Урок 6. Задача look-alike

Домашнее задание

1. взять любой набор данных для бинарной классификации (можно скачать один с https://archive.ics.uci.edu/ml/datasets.php)

2. сделать feature engineering

3. обучить любой классификатор (какой вам нравится)

4. далее разделить ваш набор данных на два множества: P (positives) и U (unlabeled). Причем брать нужно не все положительные (класс 1) примеры, а только лишь часть

5. применить random negative sampling для построения классификатора в новых условиях

6. сравнить качество с решением из пункта 4 (построить отчет - таблицу метрик)

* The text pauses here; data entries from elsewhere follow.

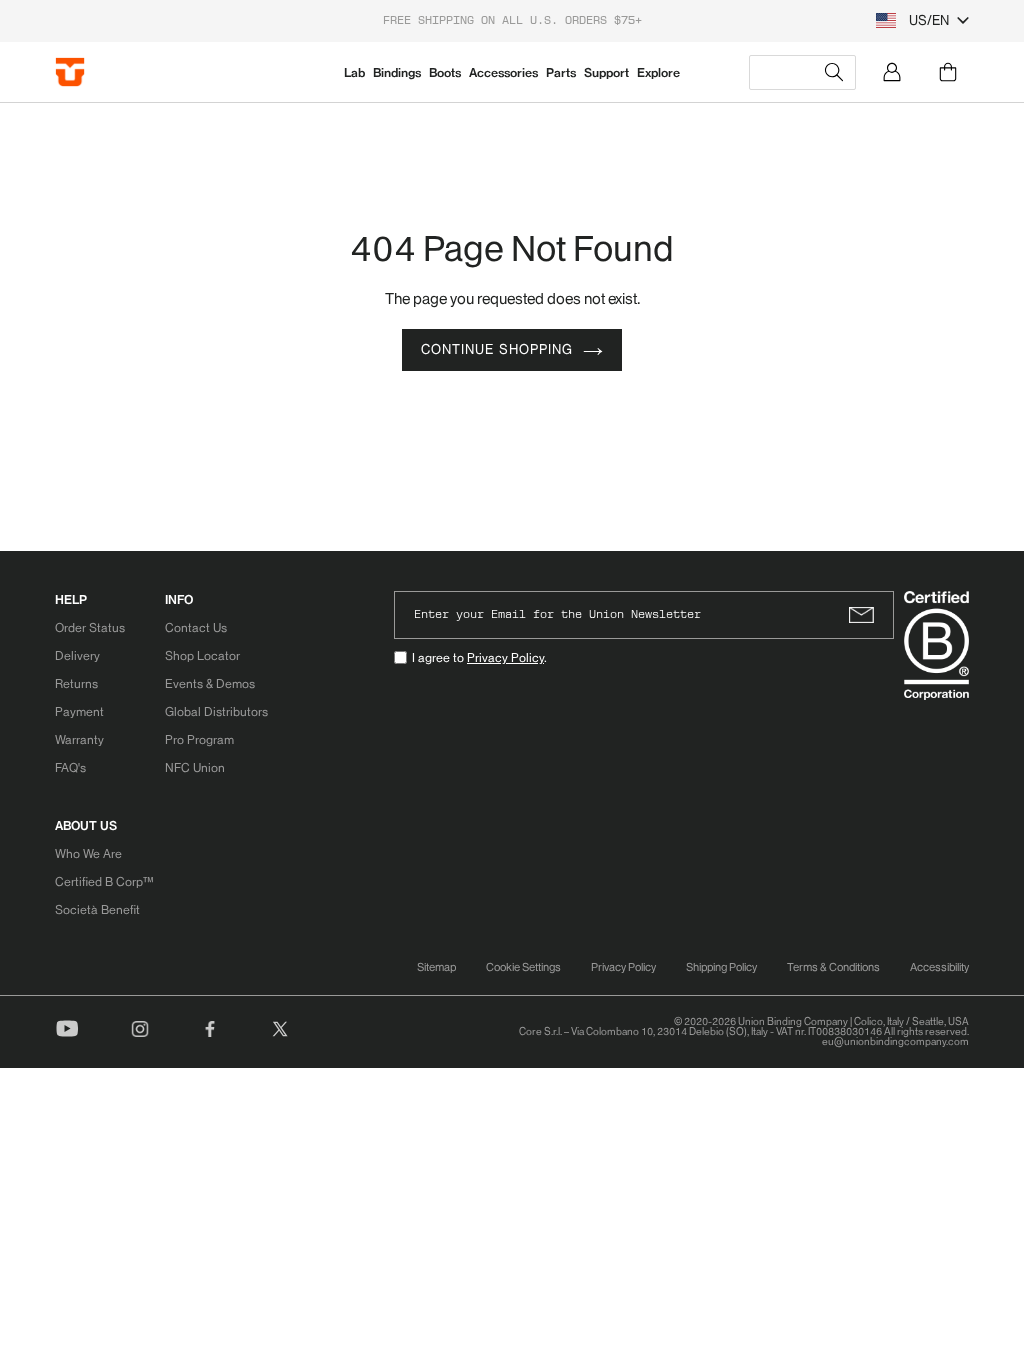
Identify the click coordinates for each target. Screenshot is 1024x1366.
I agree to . (479, 657)
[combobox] (803, 72)
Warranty (79, 739)
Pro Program (199, 739)
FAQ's (70, 767)
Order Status (90, 627)
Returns (76, 683)
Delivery (77, 655)
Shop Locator (202, 655)
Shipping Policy (721, 967)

7. поэкспериментировать с долей P на шаге 6 (как будет меняться качество модели при уменьшении/увеличении размера P)

In [1]:
import pandas as pd
import numpy as np
from sklearn.pipeline import Pipeline, make_pipeline
from sklearn.base import BaseEstimator, TransformerMixin
from sklearn.linear_model import LogisticRegression
from sklearn.model_selection import train_test_split
import itertools

import matplotlib.pyplot as plt

%matplotlib inline

In [2]:
df = pd.read_csv("churn_data.csv")
df.head(10)

Unnamed: 0,RowNumber,CustomerId,Surname,CreditScore,Geography,Gender,Age,Tenure,Balance,NumOfProducts,HasCrCard,IsActiveMember,EstimatedSalary,Exited
0,1,15634602,Hargrave,619,France,Female,42,2,0.0,1,1,1,101348.88,1
1,2,15647311,Hill,608,Spain,Female,41,1,83807.86,1,0,1,112542.58,0
2,3,15619304,Onio,502,France,Female,42,8,159660.8,3,1,0,113931.57,1
3,4,15701354,Boni,699,France,Female,39,1,0.0,2,0,0,93826.63,0
4,5,15737888,Mitchell,850,Spain,Female,43,2,125510.82,1,1,1,79084.1,0
5,6,15574012,Chu,645,Spain,Male,44,8,113755.78,2,1,0,149756.71,1
6,7,15592531,Bartlett,822,France,Male,50,7,0.0,2,1,1,10062.8,0
7,8,15656148,Obinna,376,Germany,Female,29,4,115046.74,4,1,0,119346.88,1
8,9,15792365,He,501,France,Male,44,4,142051.07,2,0,1,74940.5,0
9,10,15592389,H?,684,France,Male,27,2,134603.88,1,1,1,71725.73,0


In [3]:
df['Exited'].value_counts()

0    7963
1    2037
Name: Exited, dtype: int64

Давайте построим модель. Сразу же будем работать с использованием sklearn pipeline

In [4]:
#разделим данные на train/test
X_train, X_test, y_train, y_test = train_test_split(df.drop(columns=['Exited']), df['Exited'], random_state=0)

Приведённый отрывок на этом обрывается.